Tasks to carry out:
1) In the Inventor tutorial text, which tool lets users edit non-native solids from a 3rd party model?
2) Pick up the Inventor tutorial on resizing the lathe bed after its final sentence and keep writing.

Er, Manipulating a 3rd Party Assembly (as a Part)


In my last post, we walked through the process of converting a STEP assembly into an Inventor part. This consolidates the assembly into a format that can be more easily manipulated, which is the focus of this week’s blog.

Picking up where we left off, we’ll simplify the new part and add some basic parametric functionality utilizing a powerful editing tool inside of Inventor.

 

 


 

 

The Converted Assembly as an Inventor Part

 

In this tutorial, the goal is to change the length of the Lathe bed to accommodate a variety of part sizes, so we should be on the lookout for aspects of the model that will hurt that effort.

After investigating the model, the grooves in the ball screw could cause some problems, as the helical features are not available to manipulate. When we add the parametric capabilities to the model, it will be more difficult, and time consuming, to try and utilize the helical features.

 

 

Threaded Rods for Ball Screw May be Problematic Features to Parameterize

To best enhance the long-term performance of this model, we should replace this helical solid with a simpler shape.

These solids could easily be replaced with a simple cylinder and / or a threaded feature, which in Inventor is bitmap representation of the threads. We’ll do this later, for now, simply delete the solid bodies, as adding them later will be more advantageous.

 

 

Remove the Ball Screw Solids

 

Now that the problematic features have been dealt with, we can move on to parametric designs on the part.

Since this is a 3rd party model, we don’t have access to the original features, but Inventor contains a powerful tool that affords us the opportunity to edit these non-native solids; the Direct Edit tool.

 The Direct Edit tool allows users to move, resize, delete geometry within the non-native components. This can range from manipulating simple features to repositioning entire solids. To change the size of the lathe bed, we’ll have to do a little bit of both, as some of the changes will involve resizing a solid, the framing of the bed, and moving a solid, the motor assembly. Also, to properly control the changes, we should create some user parameters.

  

 

Required User Parameters

 

The parameter Bed_Length will be used to control the new size of the Lathe bed, Orig_Position is used to capture the initial condition of the Lathe and the New_Position will locate the new solid bodies that have to move with the changes in the Lathe bed size (and will serve another purpose, which we’ll explore next week).

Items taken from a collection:

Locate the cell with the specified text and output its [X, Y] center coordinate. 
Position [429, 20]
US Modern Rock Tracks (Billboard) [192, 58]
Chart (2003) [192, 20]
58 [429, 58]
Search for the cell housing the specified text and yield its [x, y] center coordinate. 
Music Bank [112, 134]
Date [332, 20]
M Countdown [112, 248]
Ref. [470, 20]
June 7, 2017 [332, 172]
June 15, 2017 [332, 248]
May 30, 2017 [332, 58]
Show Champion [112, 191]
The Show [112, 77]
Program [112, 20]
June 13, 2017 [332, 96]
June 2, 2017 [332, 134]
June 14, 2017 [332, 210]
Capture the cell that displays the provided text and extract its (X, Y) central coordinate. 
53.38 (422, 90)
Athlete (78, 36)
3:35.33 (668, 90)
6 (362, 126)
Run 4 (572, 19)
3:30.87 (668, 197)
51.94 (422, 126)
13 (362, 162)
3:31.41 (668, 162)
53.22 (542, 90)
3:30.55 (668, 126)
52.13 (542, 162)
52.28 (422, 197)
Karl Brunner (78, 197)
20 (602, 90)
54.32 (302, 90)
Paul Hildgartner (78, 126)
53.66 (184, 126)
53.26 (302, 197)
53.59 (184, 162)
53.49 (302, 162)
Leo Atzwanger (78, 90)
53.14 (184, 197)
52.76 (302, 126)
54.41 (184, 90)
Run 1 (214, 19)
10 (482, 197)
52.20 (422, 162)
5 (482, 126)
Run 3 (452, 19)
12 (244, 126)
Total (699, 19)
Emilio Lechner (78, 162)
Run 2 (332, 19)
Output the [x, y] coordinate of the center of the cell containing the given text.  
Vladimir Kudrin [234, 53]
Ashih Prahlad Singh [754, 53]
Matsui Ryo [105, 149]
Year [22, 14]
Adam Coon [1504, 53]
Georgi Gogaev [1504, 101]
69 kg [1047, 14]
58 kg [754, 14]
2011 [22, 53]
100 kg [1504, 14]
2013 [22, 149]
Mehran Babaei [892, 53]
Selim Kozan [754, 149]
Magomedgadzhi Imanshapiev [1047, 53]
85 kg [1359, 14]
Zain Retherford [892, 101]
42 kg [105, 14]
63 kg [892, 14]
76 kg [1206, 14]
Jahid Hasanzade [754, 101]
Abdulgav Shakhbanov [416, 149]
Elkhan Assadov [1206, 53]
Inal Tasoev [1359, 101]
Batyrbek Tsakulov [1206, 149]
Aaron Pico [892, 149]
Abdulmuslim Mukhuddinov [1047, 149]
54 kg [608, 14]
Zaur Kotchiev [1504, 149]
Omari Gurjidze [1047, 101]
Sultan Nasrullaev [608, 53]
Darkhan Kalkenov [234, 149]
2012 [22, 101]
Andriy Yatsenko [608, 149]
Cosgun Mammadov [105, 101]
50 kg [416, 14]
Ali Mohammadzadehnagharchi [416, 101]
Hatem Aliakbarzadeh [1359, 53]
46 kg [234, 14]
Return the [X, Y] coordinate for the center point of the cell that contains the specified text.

Task-by-task answers:
1) The Direct Edit tool.

2)
To obtain the Orig_Position value, we’ll use the measure command to obtain the length of the Lathe bed in the current state. The location of the measurement will also be used momentarily to drive the Direct Edit feature.

 

 

 

Value and Location of the Original Measurement
(I’ve Rounded the Parameter to 49.25 for Ease and Future Use)

 

Armed with the length of the Lathe bed, which we add to the Orig_Position, we’ll now use the same location to drive the Direct Edit tool. The Move option within the Direct Edit will be used for the first stage of lengthening the Lathe bed. Please see the images below for the settings and selections for this operation.

 

 

Utilize the Move and Faces Options in the Direct Edit Tool. Select this Point as the Location Point for the Move

 

 

Select all the Outer Surfaces of the Lathe Bed for the Move

 

 

 

Inner Selections of the Lathe Bed (Fillets as well)

 

 

 

Do a Drag Test Using the Arrowhead (in the box) and Note the Hex Head Bolts and Block

 

 

Select Each Bolt Face (as shown) to Include These in the Move

 

 

Select Both Sides of the Block to Include in the Move

 

The test dragging is critical, especially when just getting started with the Direct Edit tool or if there is a lot of geometry to manage. Also, if you missed something and must perform some edits, you can always edit the Direct Edit feature by double clicking on the Move option (as shown below) to alter the selection set.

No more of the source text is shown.